Beginning drama students; grades 9-12. No previous experience necessary. All lessons are 55 minutes long.
Educational Objective:
Students will share their ability to tell a convincing and entertaining beginning-level story by telling to an elementary-aged audience and by first auditioning for the teacher.
2014 National Core Arts Theatre Standards
TH:Cr1-3.1
TH:Pr4-6.1
TH:Re7,9.1
TH:Cn10.1
1994 National Standards Met:
Content Standard #1: Script writing through improvising, writing, and refining scripts based on personal experience and heritage, imagination, literature, and history Content Standard #2: Acting by developing, communicating, and sustaining characters in improvisations and informal or formal productions
Content Standard #4: Directing by interpreting dramatic texts and organizing and conducting rehearsals for informal or formal productions
Content Standard #5: Researching by evaluating and synthesizing cultural and historical information to support artistic choices Content Standard #7: Analyzing, critiquing, and constructing meanings from informal and formal theatre, film, television, and electronic media productions
Content Standard #8: Understanding context by analyzing the role of theatre, film, television, and electronic media in the past and the present
Big Ideas:
Stories are told each day in various ways and are therefore essential to our ability to communicate with others
The art of storytelling through various means is crucial in human development (both in an overarching way as well as an intimate way)
Essential Questions:
Why do we tell stories as humans?
What role does storytelling, in its various forms, have in human interaction?

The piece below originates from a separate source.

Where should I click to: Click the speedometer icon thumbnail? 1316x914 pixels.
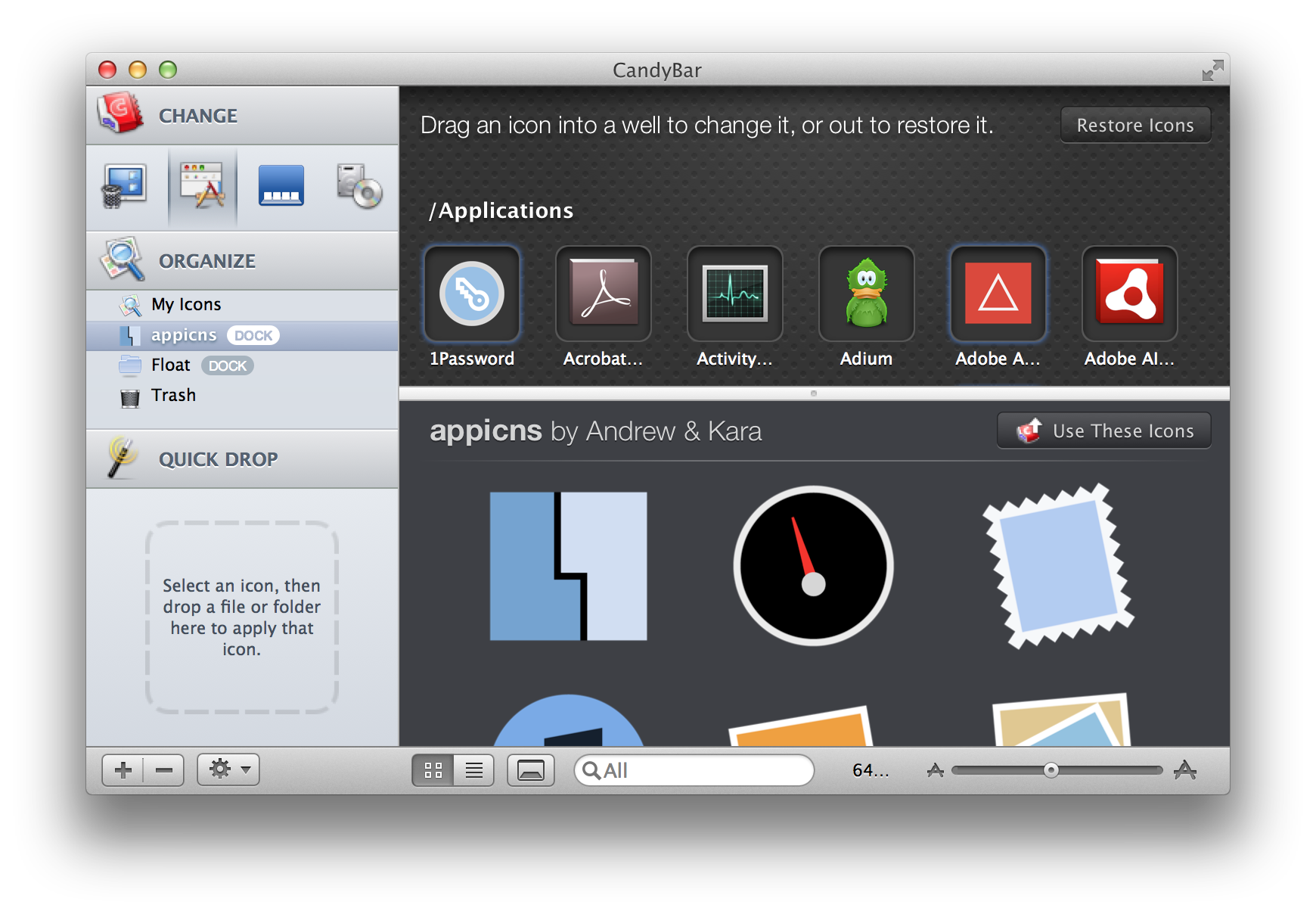(x=813, y=565)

What makes a story “good”?
How can one decide what is “age appropriate” and what is not?
Key Knowledge/skills:
Telling stories in a professional manner
The ability to critique one another’s work
The ability to self-assess
The knowledge that sometimes you must prove what you can do before you are allowed to do it to your target audience
Authentic Performance Tasks:
Researching in order to find a suitable story to tell
Passing an audition in order to earn the ability to tell in the classroom (which simulates the passing of an interview or another such thing in which one must prove his or her skills before moving forward).

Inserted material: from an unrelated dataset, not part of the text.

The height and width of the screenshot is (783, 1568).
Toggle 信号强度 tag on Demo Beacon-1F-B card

Educational Objective: Students will be able to identify the basics of storytelling as a class after going over storytelling packet as well as learning about its history.

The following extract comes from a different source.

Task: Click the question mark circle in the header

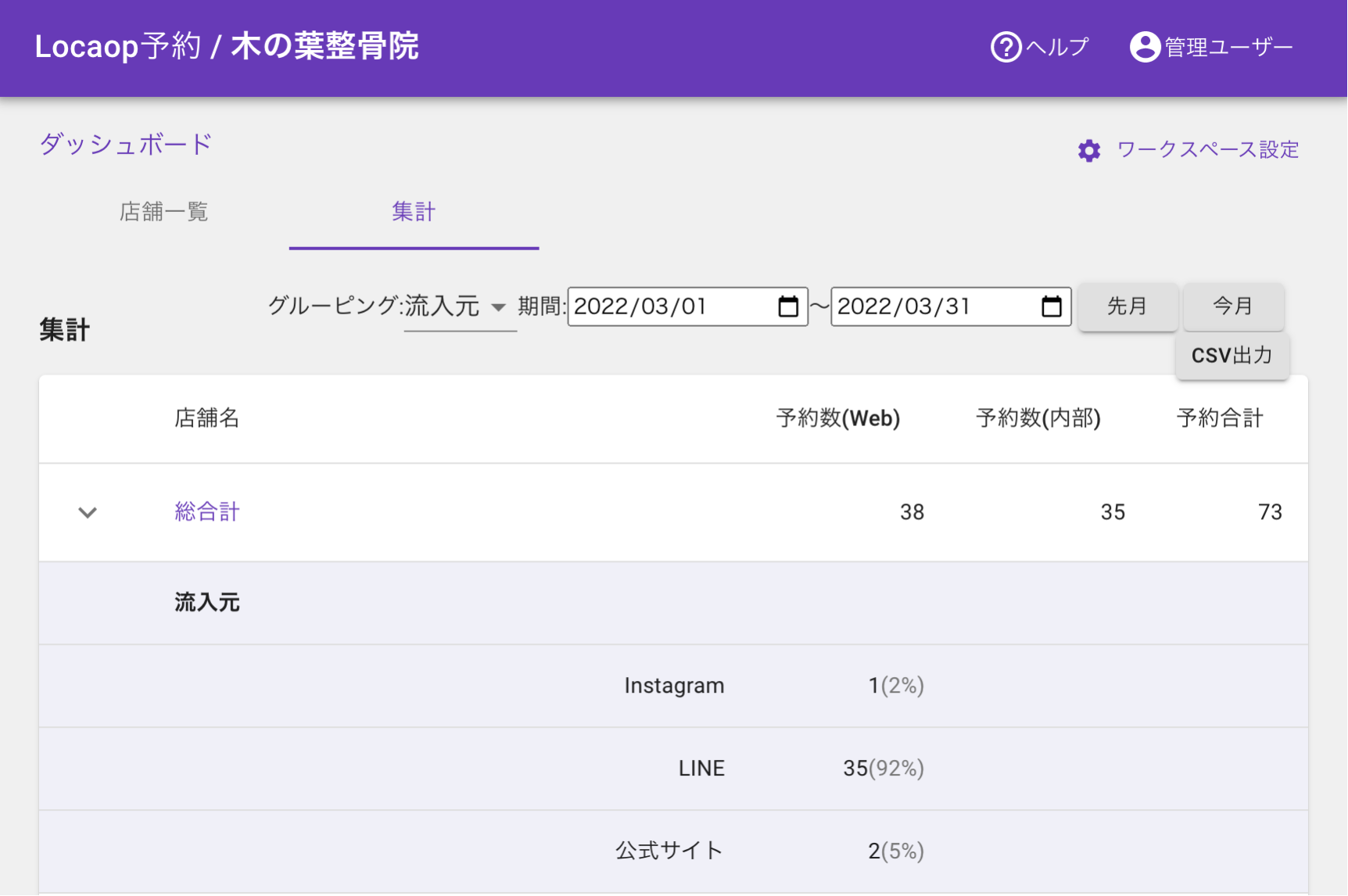Action: pyautogui.click(x=1005, y=47)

Educational Objective: Students will be able to assess the tellability and learnability of a story by choosing one story to adapt for a young audience.
Educational Objective: Students will be able to identify strong things and weak things about storytelling after watching various examples and apply strong things to their own stories as well as decide upon which medium of story (traditional, puppets, overhead projector, or felt board) that they will use to tell their stories.
Educational Objective: Students will show their ability to both tell a story and to assess a story by working with one another to critique each other’s stories.
Educational Objective: Students will organize their telling agendas after being placed into groups by filling out an organization sheet and then practicing their agendas.
Educational Objective: Students will share their ability to tell a convincing and entertaining beginning-level story by telling in front of an elementary-aged audience.